(Given request) Please return each line of the items below without any changes.

>> start Given data

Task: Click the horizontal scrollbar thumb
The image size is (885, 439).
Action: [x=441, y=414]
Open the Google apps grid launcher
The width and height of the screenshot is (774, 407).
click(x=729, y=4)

>> end Given data

(Right answer)
Task: Click the horizontal scrollbar thumb
The image size is (885, 439).
Action: [x=441, y=414]
Open the Google apps grid launcher
The width and height of the screenshot is (774, 407).
click(x=729, y=4)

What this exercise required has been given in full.